Arriviamo al JFK airport e prendiamo il Bus Express Way che per 12.50 dollari ci porta alla Central Station e da lì uno shuttle, compreso nel prezzo, direttamente all’hotel.

Albergo scelto a New York il Newyorker, della catena Ramada, a due passi dall’Empire State Building, vicino a Penn Station e comodissimo con la metro. Con booking.com le camere non rimborsabili non hanno prezzi eccessivi. Siamo al ventunesimo piano ma non è silenziosissimo: anche da lassù si sentono le sirene, i condizionatori e il traffico. Inoltre New York è un cantiere aperto, ci sono dei lavori in corso anche vicino a noi.

Utilizziamo a New York la bellissima guida del Touring Club fatta solo di cartine pieghevoli per ogni zona, dove è evidenziato cosa visitare. Leggera e comodissima, è stata davvero utile. All’albergo arriviamo troppo presto per il check in, lasciamo però i bagagli in una stanza apposita. Grande errore della giornata: mio marito indossa pantaloni lunghi di cotone pesante blu scuri e, non avendo ancora la camera, non può cambiarsi, il caldo afoso e umido di New York mai provato nemmeno a Milano in agosto, gli provocherà una specie di eritema alle gambe che sparirà solo dopo alcuni giorni. Dappertutto ci ripetono che erano anni che non faceva così caldo d’estate.

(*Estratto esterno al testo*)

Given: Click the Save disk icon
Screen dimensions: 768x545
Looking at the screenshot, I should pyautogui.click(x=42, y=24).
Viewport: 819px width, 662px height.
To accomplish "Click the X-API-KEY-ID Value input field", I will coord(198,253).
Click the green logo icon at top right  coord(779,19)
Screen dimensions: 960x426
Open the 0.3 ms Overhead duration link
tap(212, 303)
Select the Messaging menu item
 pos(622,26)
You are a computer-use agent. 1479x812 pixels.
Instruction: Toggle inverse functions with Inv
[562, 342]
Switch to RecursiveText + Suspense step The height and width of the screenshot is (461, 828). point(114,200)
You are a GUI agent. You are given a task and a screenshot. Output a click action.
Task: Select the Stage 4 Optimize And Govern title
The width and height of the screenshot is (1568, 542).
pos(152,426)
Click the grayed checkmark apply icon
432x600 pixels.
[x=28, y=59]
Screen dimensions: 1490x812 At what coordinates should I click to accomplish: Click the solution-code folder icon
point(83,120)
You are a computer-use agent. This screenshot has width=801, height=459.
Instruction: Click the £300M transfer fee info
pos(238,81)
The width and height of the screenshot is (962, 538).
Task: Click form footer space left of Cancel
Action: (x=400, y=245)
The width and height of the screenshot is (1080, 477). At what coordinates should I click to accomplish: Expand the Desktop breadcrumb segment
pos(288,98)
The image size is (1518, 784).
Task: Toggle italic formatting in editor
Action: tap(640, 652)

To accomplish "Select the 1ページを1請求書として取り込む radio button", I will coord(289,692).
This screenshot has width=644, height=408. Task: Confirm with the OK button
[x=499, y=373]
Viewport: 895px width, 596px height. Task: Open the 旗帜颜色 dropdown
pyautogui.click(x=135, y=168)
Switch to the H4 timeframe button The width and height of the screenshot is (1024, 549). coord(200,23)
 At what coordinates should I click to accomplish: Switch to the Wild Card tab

Ci sentiamo in forma e andiamo a piedi verso l’High Line, che è la passeggiata più bella di New York, un’oasi artistica e verde ed è parallela alla riva occidentale. Scopriamo con piacere che Renzo Piana ha progettato uno degli edifici che stanno costruendo e che lì vicino ce n’è uno di Frank Gehry. Pranziamo da Puffy’s, una specie di pub, dove faccio i complimenti per il pane dei panini (è pane vero! Fresco e croccante), in tv c’è in diretta dalle olimpiadi di Londra la pallavolo maschile italiana che batte gli Usa in tutti e tre i set: nazionalisticamente orgogliosa! Continuiamo a camminare fino a Battery Park dove prendiamo il traghetto, prenotato da casa, per Ellis Island, commovente, anche se non si possono più rintracciare i cognomi degli immigrati, e la Statua della Libertà (dove però non scendiamo). Stanchissimi torniamo in metropolitana: basta comprare una tessera e caricarla di tutti i viaggi che vuoi (tipo il nostro carnet ma ricaricabile): più viaggi metti, meno paghi la singola corsa. La metro è un vero forno, solo a scendere le scale, la pressione va sotto i piedi, l’aria condizionata nei treni invece è polare. Devo dire, però, che il servizio è ottimo: nonostante i milioni di viaggiatori, non l’abbiamo mai trovata strapiena, in nessun orario. In albergo scopro che c’è una palestra gratuita, la sala computer, fax e stampanti a pagamento ma molto economica e un negozietto souvenir dove tutto (magliette, cartoline…) costa meno che in giro. Lì compreremo a quattro dollari un ombrellino tascabile. Scopriamo anche che in passato perfino Joe Di Maggio è stato nel nostro albergo. Cena al Five Napkins, consigliato da un amico, locale veramente New York style ed è piacevolmente strapieno. Nell’attesa ci danno un aggeggio che si illuminerà quando ci sarà un tavolo libero per noi e ce ne andiamo al bar per un favoloso cocktail. I prezzi non sono eccessivi e il menù ottimo (soprattutto la carne e gli hamburger). Calcoliamo le mance circa il doppio della voce “tasse”, consigliati da amici. Facendo i conti, realizziamo che i camerieri guadagnano un sacco di soldi esenti da tasse, nonostante la paga ufficiale si aggiri sui tre dollari l’ora. Essere un ottimo cameriere (a New York il servizio è davvero ad alti livelli, dappertutto) in un locale sempre affollato è un’aspirazione non un ripiego.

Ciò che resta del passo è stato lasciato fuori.